Under the provisions of Companies Act, 2013 - In case of Unlisted Companies:

  • Further Issue of Shares (other than Right Issue): This includes
  • Private Placement of Shares [Section 62(1)(c)];
  • Issue of Shares in Preferential basis [Section 62(1)(c)];
  • Issue of Share for consideration other than cash [Section 62(1)(c)] 
  • Issue of shares under a Scheme of Employee Stock Option under the provisions of [Section 62(1)(c)]
  • Non cash transaction involving directors [Section 192(2)]
  • Merger and Amalgamations [Section 230(2)]
  • Demergers [Section 230(2)]
  • Scheme of compromise or arrangement with members [Section 230(2)] 
  • Scheme of compromise or arrangement with creditors [Section 230(2)] 
  • Purchase of minority shareholding [Section 236(2)]
  • Submission of report by company liquidator [Proviso to Section 281(1)(a)]

 

Under the provisions of Insolvency and Bankruptcy Code, 2016 - In case of Business Entities under Insolvency and Bankruptcy:

Insolvency and Bankruptcy Code, 2016 is the supporting element and one-stop solution which addresses all insolvencies in a time-bound manner and also in  economically viable setup. This law has significantly helped India in achieving the historic 30-spot jump in the ease of doing business rankings. IBC is helping in settling failed or bankrupt entities without causing irreparable damage to any stakeholder in the economy.

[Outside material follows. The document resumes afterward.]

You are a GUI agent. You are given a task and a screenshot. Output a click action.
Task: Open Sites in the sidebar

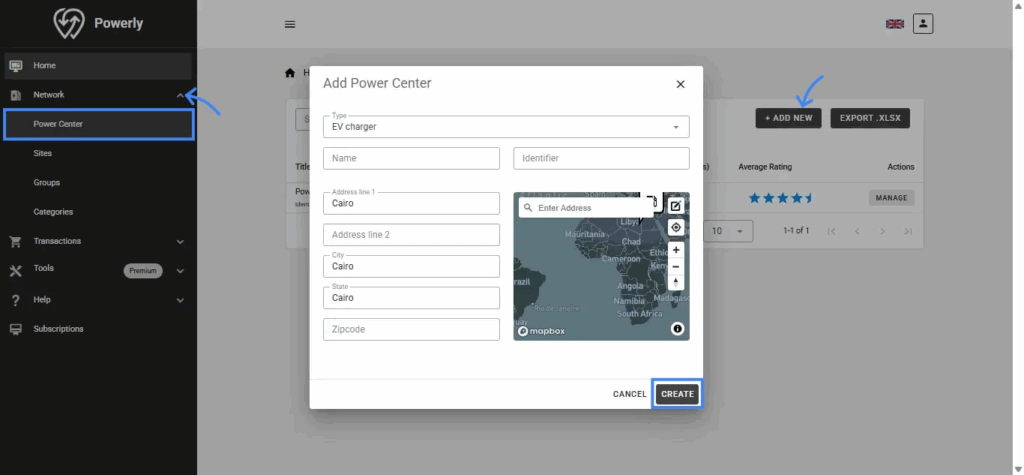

This has potential to be game changer setting new rules for credit appetite and financial discipline. The Insolvency and Bankruptcy procedures are likely to restore confidence of banks, foreign investors, and associated companies in crisis mitigation mechanism related to business entities in the country.

 

The registered valuer has been defined at various places under IBC e.g.  Under Clause 2(1)(m) of The Insolvency and Bankruptcy Board of India (Insolvency Resolution Process for Corporate Persons) Regulations, 2016; Under clause 2(1)(p) of The Insolvency and Bankruptcy Board of India (Fast Track Insolvency Resolution Process for  Corporate Persons) Regulations, 2017; Under clause 2(1)(h) of The Insolvency and Bankruptcy Board of India (Liquidation Process)  Regulations, 2016. In all such regulations, the reference has been made to Companies Act, 2013 while defining registered valuer. Appointment of registered valuer has been prescribed in various regulations issued by IBBI from time to time. Some of these are:

 

  • Two registered valuers are required to be appointed by resolution professional to determine fair value and liquidation value [Refer Regulation 27 and 35 of The Insolvency and Bankruptcy Board of India (Insolvency Resolution Process for Corporate Persons) Regulations, 2016].
  • One registered valuer is required to be appointed by resolution professional to determine fair value and liquidation value [Refer Regulation 26 and 34 of The Insolvency and Bankruptcy Board of India (Fast Track Insolvency Resolution Process for  Corporate Persons) Regulations, 2017]
  • Two registered valuers are required to be appointed by liquidator to value the assets [Refer Regulation 34(2) & 35 of The Insolvency and Bankruptcy Board of India (Liquidation Process)  Regulations, 2016]  
  • In reference to voluntary liquidation, the registered valuer report [59 (3)(b)(ii) of the Insolvency and Bankruptcy Code, 2016] – This report is required before initiation of process of Voluntary Liquidation.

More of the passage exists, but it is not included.